Likewise, where boys of all eras seem to have an innate ability to look at a simple stick and see in it a mighty sword the duels which follow for modern boys are for play whereas for Anglo-Saxons they were structured with tutors drilling young warriors-in-training in proper form.
Here similarities end for Anglo-Saxon boys were also subjected to various kinds of hardships in order to prepare them for what they would encounter as adults while on campaign. These ranged from exposure to the elements, extreme heat and cold, to starvation and sleep deprivation.
That no hardship was borne in vain or injury senselessly suffered was constantly reinforced from a very early age through the reciting of heroic poetry which provided meaning to a boy's experience and revealed the end goal of his training as being transformed himself into a hero.

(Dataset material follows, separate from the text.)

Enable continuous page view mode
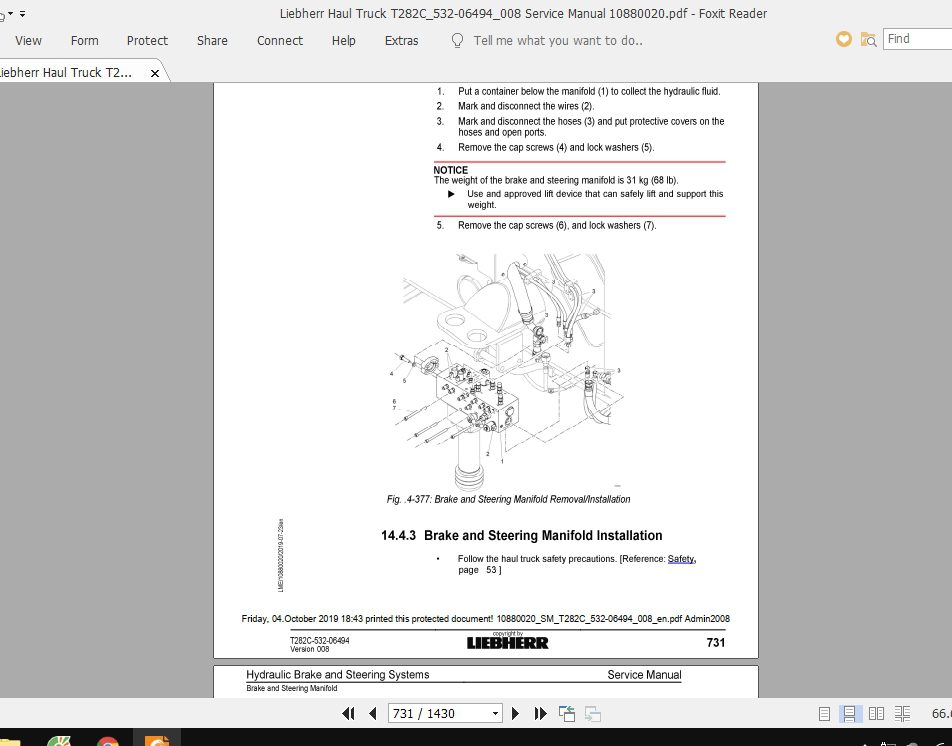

Stephen Pollington argued that boys as young as nine, though still in training, could sometimes be expected to join their kinfolk in battle as skirmishers, and under King Æthelstan's law (II Æthelstan) a boy younger than 12 could be punished for crimes, namely theft, as an adult.
It was more regularly around the age of 14 that a youth progressed from the first stage of training and was now expected to prove his worth. This usually entailed singlehandedly slaying a wild beast such as a wolf, a boar or, in the case of Hereward the Outlaw and others, a bear.

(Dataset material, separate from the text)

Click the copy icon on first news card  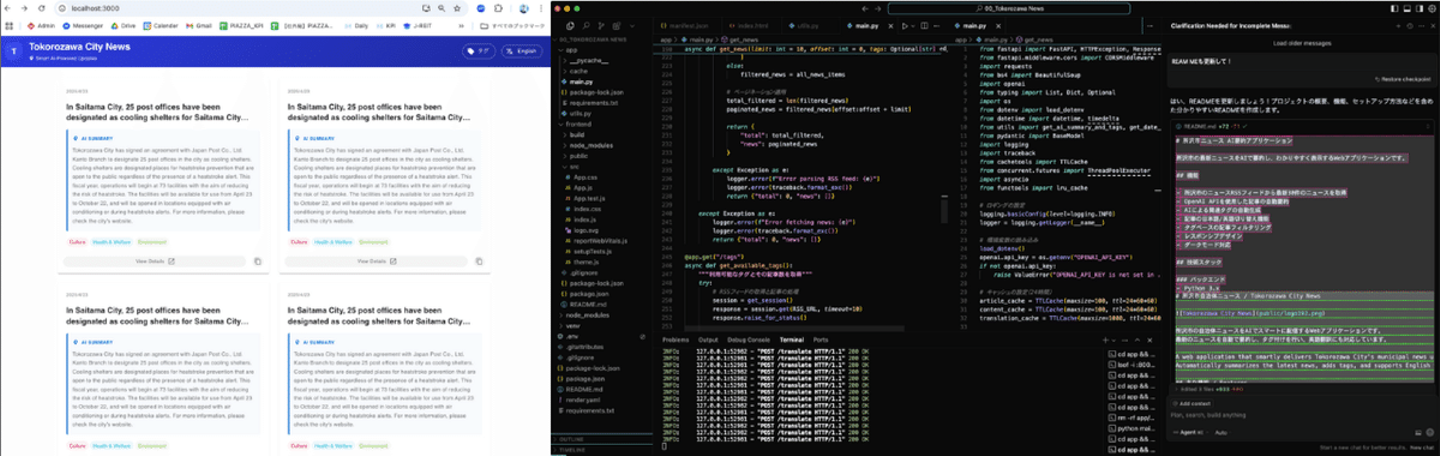click(x=257, y=261)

Once proven, youths were expected to take a full and active role in military life. St. Guthlac, for example, before he turned himself to the service of God had by the age of 15 waged war at the head of a band of fellow youths; slaughtering, pillaging and razing enemy settlements.
In this way young warriors carried on for the remainder of their lives so that, to circle back, by the age of 22 they were anything but inexperienced youths which is a descriptor that we in the modern world would quite readily ascribe to anyone should they at that age take power.
In providing a brief overview of a warrior's training I aim not so much to say this was how precisely Alfred was brought up, but more simply to show that 22 in Old England was not what 22 is today and one must never lose sight of this when trying to assess history as it happened.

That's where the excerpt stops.